Henry Hadad had an audience and a chance, if he wanted it, to address the slipping state of patent protection in the US and around the world.
As president of the Intellectual Property Owners Association, Hadad took the opportunity to rally those who seek to protect the work of innovators. “We as stewards of the system need to look beyond the interests of today for our clients and look to the long-term interests of our country,” he remembers telling the large crowd. “What should we be doing for this system?”
A member of the association told him afterward he sounded “like a patent evangelist.” And, there’s a bit of truth to that.
“I really believe in it, and I want to leave the industry in as strong a position as I can,” says Hadad, who is the senior vice president and deputy general counsel at pharmaceutical giant Bristol-Myers Squibb. “Without predictable and meaningful intellectual property, new therapies will not exist, period.” This is especially true when it comes to biopharmaceuticals.
Companies like Bristol-Myers Squibb will spend billions over decades to develop new biopharmaceutical drugs and therapies. Ensuring a reasonable period of exclusivity is critical to fund research to discover and develop the next generation of life-saving innovation medicines, Hadad says, and it’s a cycle that must be protected. “The biopharmaceutical area is the most reliant on intellectual property to maintain its innovation cycle,” Hadad says.
As innovation in the biopharmaceutical space has become more advanced, patent protection has become, in some cases, more difficult, particularly in the United States. Two things have led to a weakened environment in which US patents are more likely to be overturned: a series of unfavorable Supreme Court decisions making it more difficult to obtain and enforce patents, and a new law permitting those who want to challenge a patent to avoid court and seek serial administrative reviews by the US Patent and Trademark Office, Hadad says.
Research and development investments are a “leap of faith” that require a system that prevents others from simply taking your innovations for their own reward. “Just when US innovators should be investing in research into emerging technologies like precision medicine and artificial intelligence, we have undermined this system,” Hadad says. Beyond the threat to innovation, this encourages other countries to weaken their IP systems as well move investment and job creation overseas.
It creates an uncertain situation for many companies, both big and small, particularly those looking at significant research and development costs: should they go for ambitious but risky innovation or play it safe? Hadad says that more are playing it safe, and that threatens innovation itself.
“I want to leave the industry in as strong a position as I can. Without predictable and meaningful intellectual property, new therapies will not exist, period.”
His passion for patent and innovation protection began as an undergraduate biology major, but timing and fate steered him in a different direction. When Hadad entered law school in 1988, patent law was becoming more in vogue with the creation of the Court of Appeals for the Federal Circuit in 1982. The Hatch-Waxman Act passed a couple years later, creating a pathway for generic drug approvals and a framework for challenging pharmaceutical patents.
Law firms were beginning to staff up, and that offered an opportunity for Hadad at a time when patent law was quickly becoming an important specialty. “I loved it. I thought it was really interesting, and it seemed like there was a greater purpose,” Hadad says.
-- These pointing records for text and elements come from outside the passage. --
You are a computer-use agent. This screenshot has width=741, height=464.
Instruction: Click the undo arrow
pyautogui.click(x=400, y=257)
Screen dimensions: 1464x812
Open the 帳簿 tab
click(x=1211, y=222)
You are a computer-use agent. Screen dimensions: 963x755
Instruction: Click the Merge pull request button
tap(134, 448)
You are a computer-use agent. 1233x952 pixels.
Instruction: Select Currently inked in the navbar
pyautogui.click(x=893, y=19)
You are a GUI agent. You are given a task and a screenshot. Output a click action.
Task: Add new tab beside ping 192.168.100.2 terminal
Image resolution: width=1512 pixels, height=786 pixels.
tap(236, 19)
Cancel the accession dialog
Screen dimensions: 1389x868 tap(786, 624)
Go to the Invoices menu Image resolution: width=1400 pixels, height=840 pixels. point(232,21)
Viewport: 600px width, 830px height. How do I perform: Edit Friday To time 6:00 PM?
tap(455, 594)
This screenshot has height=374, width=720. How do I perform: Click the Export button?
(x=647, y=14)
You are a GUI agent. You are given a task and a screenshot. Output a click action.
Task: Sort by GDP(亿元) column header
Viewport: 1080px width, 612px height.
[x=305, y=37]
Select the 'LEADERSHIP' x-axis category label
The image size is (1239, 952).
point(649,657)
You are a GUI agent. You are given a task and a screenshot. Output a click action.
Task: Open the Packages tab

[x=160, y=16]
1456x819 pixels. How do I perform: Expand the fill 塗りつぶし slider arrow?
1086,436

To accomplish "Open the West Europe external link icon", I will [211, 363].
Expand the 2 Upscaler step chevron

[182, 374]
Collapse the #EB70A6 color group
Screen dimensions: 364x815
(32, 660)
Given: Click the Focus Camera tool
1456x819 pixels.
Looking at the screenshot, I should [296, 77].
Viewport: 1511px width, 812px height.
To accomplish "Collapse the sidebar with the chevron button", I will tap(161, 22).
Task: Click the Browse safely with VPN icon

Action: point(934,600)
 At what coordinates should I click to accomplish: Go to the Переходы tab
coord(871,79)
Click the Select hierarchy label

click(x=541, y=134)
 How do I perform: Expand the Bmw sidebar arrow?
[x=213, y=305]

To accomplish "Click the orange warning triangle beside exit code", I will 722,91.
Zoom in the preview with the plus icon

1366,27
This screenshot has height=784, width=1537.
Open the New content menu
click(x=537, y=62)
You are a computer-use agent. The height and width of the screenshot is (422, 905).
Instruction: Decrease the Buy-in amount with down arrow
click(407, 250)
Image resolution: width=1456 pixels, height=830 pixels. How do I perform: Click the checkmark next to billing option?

He has had to learn his fair share of advanced science to keep up, and he’s the first to admit there are others who are more steeped in the science than he is. But his team is particularly adept at identifying advancements that can and should be protected—and they are passionate about doing so.
It’s about more than one drug or one invention. For Hadad, it comes down to a society that continues to dream big and invest in trying to find true innovations. This comes into focus when Hadad considers the sweep of his life.
Hadad is the grandson of Lebanese immigrants who made their way through Ellis Island and saw a world emerge from no running water or electricity to automobiles, radio, and television. He wonders what his grandparents would have thought of the Information Age and technologies available now. “My grandfather, also named Henry, was particularly appreciative of how this country rewarded creativity and innovation,” he says, “and how it drove the advancement of our society.
“Since the beginning of this country, we’ve had a patent system that has led to the greatest innovations in history,” Hadad said. “It is our responsibility to foster this system so that future generations can create the next great advancement.”